Enter the Accessible Perceptual Contrast Algorithm (APCA). It’s a more advanced, peer-reviewed algorithm that better accounts for the nuances and variations in visual perception — backed by design and accessibility experts like Andrew Somers, co-author of the forthcoming WCAG 3.0 standards. Incorporating the new APCA is what WCAG calls a “significant update” between versions 2.0 and 2.2 and the yet-to-be-released version 3.0.

We’re not waiting around for that to happen, though.

Many Contrast users have asked for an update incorporating the APCA. In advance of Config, my WillowTree colleagues Maxi Conedera, Mason Plunkett, James Sullivan, Mark van der Hyde, Todd Yard, and I are excited to launch a new version of our Contrast plugin that integrates the APCA while still providing the same real-time, native in-app feedback our users have come to know and love. We look forward to having our users test out this beta and help us continue making the tool stronger and smarter in the future.
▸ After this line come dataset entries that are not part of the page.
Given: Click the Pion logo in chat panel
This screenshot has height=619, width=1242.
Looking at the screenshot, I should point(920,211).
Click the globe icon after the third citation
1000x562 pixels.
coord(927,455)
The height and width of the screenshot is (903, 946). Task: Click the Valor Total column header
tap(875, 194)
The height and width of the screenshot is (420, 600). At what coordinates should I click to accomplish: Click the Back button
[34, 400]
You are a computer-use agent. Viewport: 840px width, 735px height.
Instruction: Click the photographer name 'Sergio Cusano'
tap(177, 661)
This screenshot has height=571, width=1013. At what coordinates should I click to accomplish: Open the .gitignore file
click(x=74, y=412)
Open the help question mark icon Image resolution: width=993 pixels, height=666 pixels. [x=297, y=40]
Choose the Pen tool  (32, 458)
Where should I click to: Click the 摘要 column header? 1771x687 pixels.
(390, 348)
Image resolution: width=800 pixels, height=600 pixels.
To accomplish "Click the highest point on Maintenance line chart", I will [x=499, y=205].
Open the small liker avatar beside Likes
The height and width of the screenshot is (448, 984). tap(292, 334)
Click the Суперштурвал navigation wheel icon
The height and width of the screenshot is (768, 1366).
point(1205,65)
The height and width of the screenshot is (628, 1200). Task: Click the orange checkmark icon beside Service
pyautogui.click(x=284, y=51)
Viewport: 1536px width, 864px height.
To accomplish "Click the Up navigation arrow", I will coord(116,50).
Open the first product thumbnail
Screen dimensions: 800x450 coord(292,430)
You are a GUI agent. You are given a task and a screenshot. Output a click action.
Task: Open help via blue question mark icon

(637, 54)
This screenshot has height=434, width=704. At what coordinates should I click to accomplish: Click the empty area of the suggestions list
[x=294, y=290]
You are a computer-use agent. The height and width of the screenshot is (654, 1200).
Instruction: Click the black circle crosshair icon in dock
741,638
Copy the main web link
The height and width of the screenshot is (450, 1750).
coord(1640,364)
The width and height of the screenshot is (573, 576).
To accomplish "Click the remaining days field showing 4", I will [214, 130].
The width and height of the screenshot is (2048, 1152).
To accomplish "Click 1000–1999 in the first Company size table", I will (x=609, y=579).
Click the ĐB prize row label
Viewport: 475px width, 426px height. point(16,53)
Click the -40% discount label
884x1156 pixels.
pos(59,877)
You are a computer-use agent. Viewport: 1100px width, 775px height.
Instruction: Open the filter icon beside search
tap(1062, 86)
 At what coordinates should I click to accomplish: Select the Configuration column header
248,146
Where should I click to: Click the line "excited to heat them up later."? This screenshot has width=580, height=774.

For successful digital engagement, all audiences must get into 'flow.'

It starts with digital product teams.

What do I mean by “flow”? WillowTree President Tobias Dengel summarizes the concept well in this blog post:

“Connecting on a project across higher planes of concentration and commitment allows us to collaboratively design, build and ship high-quality products at incredible velocity. This is why one of WillowTree’s seven core values is Sustainable Flow. It’s an approach to work where people engage in deep focus and immersion, either on an individual task or a group activity.”

In recent years, teams across WillowTree — not just design — have progressed in incorporating accessibility best practices into their work. As we sought to understand more about the accessibility lifecycle, our design teams ran into a substantial blocker. Before building Contrast, any tools we implemented to promote accessibility standards only interrupted our flow. To test accessibility, we had to break our flow and rely on third-party tools that took us out of the Figma experience.

With Contrast, our teams receive the real-time, natively delivered feedback they need. We no longer have to guess if text is legible on a background or an image. We can immediately measure it.

We did what the best product experts do when we can’t find the right tools to fit our needs.

We built our own solution. And we shared it with the rest of the world.